A practical guide to selection analyses of coding sequence datasets and its intricacies

6 mins read

This is the second article under the popular series “Do you HYPHY…”, recently published online in BiR. In this issue, I would like to take the substitution/selection analyses and its intricacies to the next level. As previously mentioned, HyPhy offer a collection of programs such as GARD (Genetic Algorithm for Recombination Detection), SLAC (Single Likelihood Ancestor Counting), REL (Random Effects Likelihood), and FEL (Fixed Effects Likelihood). All these packages contribute to a holistic selection analysis depicting whether there are signatures of positive selection and if yes, what are the sites under positive selection. To start with, one needs a coding sequence dataset and it is important to point out here that such an intron-free coding sequence dataset is a minimum basic condition to work in these packages failing which the program will simply not work. Due to the aforesaid reason, if you are working with non-coding sequences such as rRNA, repetitive DNA sequences, or with molecular marker based sequences (Sequence Tagged Sites, STS) which contain composites of non-coding and coding regions, HyPhy cannot be deployed in such cases for selection analyses.

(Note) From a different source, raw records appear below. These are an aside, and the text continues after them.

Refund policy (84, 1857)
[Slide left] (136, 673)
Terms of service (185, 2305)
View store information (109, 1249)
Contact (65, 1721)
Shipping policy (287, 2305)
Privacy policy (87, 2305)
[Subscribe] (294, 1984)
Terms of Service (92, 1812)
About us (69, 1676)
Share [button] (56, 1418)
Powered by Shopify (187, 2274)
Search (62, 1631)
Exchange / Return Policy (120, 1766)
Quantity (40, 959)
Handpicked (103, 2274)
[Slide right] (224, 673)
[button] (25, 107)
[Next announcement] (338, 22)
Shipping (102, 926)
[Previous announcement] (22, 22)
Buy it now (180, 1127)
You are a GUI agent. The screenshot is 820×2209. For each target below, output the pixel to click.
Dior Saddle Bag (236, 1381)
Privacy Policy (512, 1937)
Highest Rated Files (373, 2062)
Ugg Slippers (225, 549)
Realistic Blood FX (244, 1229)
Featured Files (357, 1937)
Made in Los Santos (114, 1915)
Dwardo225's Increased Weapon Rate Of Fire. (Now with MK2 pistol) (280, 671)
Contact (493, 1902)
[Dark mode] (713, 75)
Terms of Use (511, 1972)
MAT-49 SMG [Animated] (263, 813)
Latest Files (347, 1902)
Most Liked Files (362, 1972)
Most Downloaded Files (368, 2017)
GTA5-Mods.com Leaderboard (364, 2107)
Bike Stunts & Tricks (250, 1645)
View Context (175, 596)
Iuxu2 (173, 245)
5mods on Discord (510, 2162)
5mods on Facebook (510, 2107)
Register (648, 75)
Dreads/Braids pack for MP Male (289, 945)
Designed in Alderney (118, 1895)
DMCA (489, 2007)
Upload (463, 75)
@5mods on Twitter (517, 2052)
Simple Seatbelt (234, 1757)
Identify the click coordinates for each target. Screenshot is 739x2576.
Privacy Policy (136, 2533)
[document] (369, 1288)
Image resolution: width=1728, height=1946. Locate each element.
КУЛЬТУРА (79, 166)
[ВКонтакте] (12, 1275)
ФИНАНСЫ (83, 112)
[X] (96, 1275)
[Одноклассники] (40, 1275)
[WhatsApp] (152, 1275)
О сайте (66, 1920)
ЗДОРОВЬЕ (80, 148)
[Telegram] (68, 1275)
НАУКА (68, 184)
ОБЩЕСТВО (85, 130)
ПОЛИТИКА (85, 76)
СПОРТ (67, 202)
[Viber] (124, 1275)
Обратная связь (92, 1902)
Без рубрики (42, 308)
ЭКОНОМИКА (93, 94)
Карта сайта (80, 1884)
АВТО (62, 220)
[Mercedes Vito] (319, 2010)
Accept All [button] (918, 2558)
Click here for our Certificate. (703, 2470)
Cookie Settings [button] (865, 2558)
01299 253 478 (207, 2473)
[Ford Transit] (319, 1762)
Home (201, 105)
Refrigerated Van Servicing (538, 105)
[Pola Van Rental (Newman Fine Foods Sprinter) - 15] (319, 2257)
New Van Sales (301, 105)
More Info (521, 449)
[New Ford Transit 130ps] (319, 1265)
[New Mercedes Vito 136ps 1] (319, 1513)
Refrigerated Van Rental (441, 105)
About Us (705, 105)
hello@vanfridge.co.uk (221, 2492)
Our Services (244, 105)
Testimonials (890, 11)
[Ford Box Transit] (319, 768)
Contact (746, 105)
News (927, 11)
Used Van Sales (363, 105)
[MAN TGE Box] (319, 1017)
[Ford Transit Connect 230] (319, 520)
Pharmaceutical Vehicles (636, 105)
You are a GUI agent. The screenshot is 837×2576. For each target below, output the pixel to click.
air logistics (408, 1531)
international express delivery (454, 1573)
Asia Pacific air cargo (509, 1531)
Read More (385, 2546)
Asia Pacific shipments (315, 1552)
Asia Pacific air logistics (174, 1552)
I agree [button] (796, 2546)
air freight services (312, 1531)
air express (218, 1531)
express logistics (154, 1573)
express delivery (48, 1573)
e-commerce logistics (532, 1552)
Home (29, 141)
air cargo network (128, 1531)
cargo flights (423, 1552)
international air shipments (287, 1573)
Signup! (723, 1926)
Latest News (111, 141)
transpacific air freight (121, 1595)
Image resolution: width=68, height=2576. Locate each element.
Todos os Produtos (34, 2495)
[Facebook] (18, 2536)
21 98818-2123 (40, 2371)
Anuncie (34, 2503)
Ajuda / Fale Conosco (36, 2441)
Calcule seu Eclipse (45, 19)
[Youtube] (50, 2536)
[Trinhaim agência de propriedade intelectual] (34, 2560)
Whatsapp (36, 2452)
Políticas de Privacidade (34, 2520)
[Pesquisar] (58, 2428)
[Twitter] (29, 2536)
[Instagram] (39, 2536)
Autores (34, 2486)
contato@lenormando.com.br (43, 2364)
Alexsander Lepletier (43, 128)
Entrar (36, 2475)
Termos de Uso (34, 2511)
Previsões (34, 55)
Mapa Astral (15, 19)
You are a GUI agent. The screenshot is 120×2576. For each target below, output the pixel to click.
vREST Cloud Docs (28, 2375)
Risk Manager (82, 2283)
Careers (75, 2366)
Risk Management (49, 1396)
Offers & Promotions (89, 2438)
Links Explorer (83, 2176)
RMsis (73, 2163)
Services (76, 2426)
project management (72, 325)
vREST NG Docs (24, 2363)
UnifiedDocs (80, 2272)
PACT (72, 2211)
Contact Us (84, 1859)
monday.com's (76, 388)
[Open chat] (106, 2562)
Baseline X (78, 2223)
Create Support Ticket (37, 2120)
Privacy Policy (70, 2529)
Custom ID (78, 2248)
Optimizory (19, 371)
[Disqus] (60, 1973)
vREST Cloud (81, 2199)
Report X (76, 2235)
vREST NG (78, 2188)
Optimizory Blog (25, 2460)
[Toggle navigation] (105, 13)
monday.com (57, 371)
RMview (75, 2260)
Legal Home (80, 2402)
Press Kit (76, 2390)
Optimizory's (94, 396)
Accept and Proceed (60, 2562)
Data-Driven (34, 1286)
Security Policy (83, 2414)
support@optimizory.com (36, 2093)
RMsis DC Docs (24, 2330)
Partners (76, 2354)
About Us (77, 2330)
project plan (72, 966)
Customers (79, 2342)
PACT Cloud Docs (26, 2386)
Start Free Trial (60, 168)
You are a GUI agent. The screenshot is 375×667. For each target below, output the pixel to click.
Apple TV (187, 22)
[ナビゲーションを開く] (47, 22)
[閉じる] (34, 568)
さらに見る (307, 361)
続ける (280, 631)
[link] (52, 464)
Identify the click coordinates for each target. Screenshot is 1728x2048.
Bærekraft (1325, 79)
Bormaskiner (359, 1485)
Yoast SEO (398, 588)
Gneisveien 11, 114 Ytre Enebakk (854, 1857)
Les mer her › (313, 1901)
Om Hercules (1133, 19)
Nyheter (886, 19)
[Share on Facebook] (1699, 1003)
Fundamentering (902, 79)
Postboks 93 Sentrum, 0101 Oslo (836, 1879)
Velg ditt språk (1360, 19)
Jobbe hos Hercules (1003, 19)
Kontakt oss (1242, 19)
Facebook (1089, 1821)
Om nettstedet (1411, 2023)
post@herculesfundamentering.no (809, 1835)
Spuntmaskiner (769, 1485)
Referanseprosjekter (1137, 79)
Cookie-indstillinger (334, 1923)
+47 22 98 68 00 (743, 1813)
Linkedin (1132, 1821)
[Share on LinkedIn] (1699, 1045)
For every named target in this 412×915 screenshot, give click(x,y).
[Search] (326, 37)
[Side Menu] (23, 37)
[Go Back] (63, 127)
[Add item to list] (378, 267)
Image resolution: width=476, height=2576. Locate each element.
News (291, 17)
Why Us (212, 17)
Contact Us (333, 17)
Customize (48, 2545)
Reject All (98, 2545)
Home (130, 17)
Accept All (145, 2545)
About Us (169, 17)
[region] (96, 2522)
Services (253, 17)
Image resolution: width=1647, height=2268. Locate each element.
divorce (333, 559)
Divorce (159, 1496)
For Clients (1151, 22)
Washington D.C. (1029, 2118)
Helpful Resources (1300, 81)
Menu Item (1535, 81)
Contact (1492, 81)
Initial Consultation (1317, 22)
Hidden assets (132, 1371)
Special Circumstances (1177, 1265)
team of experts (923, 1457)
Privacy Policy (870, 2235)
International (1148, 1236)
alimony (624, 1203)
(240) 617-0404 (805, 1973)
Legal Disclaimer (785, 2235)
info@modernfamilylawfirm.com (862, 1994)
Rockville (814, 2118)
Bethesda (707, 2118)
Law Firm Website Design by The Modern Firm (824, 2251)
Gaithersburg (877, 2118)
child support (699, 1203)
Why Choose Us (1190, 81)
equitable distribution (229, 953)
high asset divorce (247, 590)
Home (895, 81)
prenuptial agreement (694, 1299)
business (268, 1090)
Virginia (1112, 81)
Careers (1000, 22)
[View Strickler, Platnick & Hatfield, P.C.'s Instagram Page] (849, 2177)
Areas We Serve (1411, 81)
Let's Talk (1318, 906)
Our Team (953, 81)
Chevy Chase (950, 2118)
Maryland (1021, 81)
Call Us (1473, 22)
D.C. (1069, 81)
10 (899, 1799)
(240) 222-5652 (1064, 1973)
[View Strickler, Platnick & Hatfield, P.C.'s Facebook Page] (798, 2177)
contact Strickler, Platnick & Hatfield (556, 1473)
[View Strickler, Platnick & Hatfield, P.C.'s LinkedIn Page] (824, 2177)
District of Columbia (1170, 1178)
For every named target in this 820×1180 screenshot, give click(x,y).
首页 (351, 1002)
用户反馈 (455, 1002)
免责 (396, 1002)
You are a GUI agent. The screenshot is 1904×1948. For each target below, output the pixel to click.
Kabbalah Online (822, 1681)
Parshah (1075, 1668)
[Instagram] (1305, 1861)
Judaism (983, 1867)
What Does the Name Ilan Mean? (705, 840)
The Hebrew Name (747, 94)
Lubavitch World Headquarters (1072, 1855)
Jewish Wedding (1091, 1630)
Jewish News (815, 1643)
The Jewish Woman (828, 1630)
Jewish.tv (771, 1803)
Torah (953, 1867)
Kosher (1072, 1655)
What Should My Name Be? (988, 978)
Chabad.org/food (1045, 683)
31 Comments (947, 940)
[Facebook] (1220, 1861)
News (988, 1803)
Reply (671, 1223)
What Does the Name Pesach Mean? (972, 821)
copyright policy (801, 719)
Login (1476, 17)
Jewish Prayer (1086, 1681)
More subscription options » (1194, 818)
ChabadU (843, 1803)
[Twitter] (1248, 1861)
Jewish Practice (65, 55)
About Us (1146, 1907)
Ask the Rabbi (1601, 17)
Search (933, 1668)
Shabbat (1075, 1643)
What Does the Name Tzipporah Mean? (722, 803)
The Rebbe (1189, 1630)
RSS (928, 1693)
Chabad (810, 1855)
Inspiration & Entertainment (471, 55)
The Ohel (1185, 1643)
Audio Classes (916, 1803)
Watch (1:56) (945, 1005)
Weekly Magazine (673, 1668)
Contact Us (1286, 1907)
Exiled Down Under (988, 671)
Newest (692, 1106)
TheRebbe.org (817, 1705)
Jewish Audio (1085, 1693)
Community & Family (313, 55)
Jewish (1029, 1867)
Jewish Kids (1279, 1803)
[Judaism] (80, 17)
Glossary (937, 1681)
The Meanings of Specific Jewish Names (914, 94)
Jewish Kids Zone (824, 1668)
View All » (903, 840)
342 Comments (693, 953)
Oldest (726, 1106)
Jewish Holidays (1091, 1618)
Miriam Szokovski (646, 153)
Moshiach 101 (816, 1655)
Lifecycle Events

Prior to selection analyses, the first and foremost thing one should look for is potential chimeras in the sequences. Chimeric sequences are sequences generated due to multiple artifacts from amplification and sequencing. These are highly undesirable sequences and can lead to drastic anomalies in the selection analyses and can skew the data to an extreme (unreal) positive selection. To reveal potential recombinants, HyPhy offers GARD which works on statistical probability analyses to depict sites (essentially bases) at which breakpoints have occurred thus creating chimeras or putative recombinants. Apart from GARD, one can also refer to RDP (Recombination Detection Program) by Darren Martin (2000). Both these program are a bit different in their result delivery but essentially do the same thing, of detecting recombinants. The advantage of using GARD at the datamonkey server is that it allows partitioning of sequence datasets into clean non-recombinant partitions ignoring the possible recombinant/chimeric regions and thus prevent overestimations.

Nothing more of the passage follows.